- **EXERCISE MATERIAL**:
==========

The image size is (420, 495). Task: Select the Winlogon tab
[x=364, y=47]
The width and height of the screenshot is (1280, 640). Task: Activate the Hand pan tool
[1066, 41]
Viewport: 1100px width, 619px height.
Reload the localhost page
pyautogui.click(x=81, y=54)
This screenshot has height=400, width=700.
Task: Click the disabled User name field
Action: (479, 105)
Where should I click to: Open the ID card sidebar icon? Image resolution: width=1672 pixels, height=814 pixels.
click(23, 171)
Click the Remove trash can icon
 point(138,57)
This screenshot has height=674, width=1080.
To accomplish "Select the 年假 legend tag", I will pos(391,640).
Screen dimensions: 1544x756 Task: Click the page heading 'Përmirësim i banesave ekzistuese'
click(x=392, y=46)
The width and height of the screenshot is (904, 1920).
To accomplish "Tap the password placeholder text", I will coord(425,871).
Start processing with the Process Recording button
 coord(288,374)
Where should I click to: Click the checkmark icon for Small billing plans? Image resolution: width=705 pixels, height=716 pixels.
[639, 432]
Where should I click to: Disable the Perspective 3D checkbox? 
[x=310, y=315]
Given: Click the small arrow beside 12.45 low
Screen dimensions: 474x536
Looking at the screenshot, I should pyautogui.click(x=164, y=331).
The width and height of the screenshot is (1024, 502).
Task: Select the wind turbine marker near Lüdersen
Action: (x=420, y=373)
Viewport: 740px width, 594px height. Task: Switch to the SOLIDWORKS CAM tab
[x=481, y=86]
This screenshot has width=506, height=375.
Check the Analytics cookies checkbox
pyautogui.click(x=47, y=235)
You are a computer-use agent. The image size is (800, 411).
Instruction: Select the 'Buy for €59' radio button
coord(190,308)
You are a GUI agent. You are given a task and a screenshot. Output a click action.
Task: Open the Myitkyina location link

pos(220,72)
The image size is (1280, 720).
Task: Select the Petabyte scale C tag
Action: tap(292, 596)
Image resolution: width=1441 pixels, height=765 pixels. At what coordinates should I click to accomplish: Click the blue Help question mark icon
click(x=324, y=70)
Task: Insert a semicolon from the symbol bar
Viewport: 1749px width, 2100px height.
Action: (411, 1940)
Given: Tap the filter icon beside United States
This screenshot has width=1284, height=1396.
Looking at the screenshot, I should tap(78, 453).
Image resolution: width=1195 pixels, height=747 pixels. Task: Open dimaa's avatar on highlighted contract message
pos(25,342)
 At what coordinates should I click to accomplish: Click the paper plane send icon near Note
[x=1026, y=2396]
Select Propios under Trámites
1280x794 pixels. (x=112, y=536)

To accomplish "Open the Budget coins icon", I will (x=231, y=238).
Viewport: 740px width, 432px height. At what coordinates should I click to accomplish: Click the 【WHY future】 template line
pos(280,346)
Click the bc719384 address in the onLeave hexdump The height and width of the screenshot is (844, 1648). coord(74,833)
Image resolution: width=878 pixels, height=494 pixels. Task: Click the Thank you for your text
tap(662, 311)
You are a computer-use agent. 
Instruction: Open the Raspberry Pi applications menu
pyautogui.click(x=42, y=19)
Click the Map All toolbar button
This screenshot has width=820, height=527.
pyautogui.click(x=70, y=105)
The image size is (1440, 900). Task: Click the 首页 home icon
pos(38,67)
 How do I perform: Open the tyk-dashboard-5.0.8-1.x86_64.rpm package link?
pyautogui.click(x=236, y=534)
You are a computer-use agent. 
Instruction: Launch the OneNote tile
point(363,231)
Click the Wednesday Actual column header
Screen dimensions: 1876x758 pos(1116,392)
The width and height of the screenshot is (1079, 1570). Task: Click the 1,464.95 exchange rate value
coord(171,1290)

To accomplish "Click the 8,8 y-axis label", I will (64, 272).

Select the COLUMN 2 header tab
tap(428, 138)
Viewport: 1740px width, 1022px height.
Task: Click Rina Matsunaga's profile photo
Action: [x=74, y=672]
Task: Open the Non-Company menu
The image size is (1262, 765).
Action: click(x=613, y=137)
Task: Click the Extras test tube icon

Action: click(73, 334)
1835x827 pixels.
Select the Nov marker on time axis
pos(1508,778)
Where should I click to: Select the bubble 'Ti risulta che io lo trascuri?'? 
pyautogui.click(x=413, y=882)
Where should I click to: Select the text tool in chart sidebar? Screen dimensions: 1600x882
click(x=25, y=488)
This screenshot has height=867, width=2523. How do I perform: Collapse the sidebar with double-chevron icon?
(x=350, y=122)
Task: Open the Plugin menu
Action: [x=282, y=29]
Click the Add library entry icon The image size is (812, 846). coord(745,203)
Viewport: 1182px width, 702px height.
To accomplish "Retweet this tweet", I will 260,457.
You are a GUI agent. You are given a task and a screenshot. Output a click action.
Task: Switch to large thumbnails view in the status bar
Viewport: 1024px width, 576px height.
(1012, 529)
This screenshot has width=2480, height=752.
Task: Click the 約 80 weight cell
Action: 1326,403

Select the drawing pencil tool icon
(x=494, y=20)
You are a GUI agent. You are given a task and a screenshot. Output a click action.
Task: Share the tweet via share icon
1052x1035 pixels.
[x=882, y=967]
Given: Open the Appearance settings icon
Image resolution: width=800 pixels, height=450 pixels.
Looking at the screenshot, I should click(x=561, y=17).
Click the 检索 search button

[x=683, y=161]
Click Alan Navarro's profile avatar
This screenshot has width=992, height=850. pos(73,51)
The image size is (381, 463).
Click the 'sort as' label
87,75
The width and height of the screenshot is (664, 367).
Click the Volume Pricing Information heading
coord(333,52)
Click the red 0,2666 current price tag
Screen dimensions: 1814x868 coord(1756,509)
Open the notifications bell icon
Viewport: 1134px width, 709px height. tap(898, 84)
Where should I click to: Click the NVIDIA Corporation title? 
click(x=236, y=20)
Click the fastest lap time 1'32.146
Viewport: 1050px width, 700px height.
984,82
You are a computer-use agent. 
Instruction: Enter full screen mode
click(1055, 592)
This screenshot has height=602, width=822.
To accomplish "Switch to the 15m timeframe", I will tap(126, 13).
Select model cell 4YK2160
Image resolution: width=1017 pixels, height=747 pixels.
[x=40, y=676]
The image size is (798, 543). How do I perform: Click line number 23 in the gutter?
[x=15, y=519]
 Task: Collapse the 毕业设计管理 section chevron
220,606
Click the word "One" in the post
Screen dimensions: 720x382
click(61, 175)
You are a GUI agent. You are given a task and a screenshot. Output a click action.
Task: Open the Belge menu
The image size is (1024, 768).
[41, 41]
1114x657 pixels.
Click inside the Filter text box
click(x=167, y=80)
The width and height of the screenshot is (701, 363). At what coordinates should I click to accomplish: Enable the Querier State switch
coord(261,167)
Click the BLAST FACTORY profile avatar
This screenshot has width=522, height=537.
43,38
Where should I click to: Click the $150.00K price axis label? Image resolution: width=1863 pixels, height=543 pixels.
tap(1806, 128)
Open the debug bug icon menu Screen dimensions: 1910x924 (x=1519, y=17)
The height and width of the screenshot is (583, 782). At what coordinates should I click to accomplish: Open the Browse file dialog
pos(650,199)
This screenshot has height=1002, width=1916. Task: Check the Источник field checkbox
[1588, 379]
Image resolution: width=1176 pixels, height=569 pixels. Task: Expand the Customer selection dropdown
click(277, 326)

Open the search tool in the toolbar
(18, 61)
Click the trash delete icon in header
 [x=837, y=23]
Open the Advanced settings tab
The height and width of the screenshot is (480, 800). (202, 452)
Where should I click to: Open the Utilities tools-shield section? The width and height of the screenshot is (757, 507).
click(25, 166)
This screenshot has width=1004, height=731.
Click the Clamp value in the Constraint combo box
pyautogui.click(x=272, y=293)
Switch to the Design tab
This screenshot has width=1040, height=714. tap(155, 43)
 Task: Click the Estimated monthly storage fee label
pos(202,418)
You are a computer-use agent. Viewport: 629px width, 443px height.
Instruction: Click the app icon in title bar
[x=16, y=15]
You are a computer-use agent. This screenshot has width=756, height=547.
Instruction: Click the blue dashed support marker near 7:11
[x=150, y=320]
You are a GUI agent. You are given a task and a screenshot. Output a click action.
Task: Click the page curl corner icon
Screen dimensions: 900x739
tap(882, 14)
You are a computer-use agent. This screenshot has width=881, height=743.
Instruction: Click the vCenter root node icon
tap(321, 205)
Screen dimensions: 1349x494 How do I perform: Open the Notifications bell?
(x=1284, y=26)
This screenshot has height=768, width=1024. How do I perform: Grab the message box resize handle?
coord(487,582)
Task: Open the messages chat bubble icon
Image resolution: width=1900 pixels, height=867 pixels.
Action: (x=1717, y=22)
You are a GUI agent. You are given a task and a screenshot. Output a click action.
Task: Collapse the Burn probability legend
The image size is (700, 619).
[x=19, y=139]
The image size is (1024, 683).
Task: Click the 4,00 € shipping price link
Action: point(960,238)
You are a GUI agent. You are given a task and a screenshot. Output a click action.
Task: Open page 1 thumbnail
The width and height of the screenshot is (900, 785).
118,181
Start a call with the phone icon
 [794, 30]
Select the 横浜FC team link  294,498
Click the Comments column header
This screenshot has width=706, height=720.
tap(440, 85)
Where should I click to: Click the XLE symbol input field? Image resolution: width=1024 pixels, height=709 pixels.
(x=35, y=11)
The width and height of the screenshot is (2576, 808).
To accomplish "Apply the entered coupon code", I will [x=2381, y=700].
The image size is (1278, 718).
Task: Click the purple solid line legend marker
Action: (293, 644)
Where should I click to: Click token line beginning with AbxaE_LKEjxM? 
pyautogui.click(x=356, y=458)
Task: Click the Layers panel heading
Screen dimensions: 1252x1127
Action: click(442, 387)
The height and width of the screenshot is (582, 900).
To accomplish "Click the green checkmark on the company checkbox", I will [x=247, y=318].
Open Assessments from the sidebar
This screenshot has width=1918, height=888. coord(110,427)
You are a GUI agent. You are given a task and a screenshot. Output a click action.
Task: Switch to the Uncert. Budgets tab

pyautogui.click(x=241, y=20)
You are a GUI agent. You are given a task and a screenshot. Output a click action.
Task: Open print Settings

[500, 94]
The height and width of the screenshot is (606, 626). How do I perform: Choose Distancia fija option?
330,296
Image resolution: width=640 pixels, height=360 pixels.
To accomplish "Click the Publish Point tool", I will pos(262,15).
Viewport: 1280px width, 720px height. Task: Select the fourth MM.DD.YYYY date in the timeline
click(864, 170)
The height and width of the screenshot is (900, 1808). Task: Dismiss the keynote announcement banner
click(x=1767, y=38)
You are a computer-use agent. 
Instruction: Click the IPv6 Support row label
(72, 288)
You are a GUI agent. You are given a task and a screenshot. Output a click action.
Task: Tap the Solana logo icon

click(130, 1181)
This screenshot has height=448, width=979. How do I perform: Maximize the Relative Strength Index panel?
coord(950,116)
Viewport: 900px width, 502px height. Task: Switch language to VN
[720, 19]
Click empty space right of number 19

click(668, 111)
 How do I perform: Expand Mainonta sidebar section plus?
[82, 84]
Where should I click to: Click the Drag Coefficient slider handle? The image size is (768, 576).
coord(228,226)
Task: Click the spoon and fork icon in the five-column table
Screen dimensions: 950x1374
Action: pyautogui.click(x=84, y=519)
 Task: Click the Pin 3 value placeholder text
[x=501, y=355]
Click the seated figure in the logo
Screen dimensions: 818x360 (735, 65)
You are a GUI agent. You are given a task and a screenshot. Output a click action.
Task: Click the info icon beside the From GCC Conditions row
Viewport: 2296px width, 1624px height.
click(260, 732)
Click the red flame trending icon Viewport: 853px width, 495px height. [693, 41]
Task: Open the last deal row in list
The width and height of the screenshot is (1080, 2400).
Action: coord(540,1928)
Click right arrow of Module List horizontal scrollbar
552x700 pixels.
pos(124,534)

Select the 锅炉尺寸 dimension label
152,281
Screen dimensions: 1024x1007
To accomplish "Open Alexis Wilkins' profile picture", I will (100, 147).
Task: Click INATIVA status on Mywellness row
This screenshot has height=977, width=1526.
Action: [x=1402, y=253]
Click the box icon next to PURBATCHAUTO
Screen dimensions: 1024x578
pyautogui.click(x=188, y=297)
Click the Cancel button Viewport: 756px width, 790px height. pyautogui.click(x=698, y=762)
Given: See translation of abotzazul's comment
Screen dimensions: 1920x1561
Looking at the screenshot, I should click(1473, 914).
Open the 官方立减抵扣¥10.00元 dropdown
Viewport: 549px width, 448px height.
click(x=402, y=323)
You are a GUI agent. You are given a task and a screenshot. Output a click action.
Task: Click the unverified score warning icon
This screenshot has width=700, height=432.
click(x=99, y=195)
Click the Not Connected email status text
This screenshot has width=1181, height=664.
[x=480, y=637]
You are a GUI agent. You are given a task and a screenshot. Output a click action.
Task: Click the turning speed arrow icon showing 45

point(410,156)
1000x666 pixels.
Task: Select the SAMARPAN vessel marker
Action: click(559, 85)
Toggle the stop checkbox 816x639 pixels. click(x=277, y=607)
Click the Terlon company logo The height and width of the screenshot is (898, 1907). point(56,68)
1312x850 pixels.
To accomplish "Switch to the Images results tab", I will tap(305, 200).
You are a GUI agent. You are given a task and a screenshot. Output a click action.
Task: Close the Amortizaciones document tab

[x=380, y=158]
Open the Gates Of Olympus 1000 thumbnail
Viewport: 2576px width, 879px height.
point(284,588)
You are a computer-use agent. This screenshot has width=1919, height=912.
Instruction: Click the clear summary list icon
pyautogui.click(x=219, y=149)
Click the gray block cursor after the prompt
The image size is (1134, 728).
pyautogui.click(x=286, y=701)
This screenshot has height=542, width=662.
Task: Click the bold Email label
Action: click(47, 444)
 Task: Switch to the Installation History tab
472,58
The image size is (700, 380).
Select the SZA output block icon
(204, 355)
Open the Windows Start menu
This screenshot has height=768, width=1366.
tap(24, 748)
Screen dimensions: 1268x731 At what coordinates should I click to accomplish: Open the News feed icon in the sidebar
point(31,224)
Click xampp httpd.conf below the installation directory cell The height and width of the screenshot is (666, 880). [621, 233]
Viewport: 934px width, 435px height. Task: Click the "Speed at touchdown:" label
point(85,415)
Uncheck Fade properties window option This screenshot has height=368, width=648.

==========

- **PROMPT**:
Go through the entries above and say how many lines include the word "tweet". Give the number only.

- **RESULT BELOW**:
2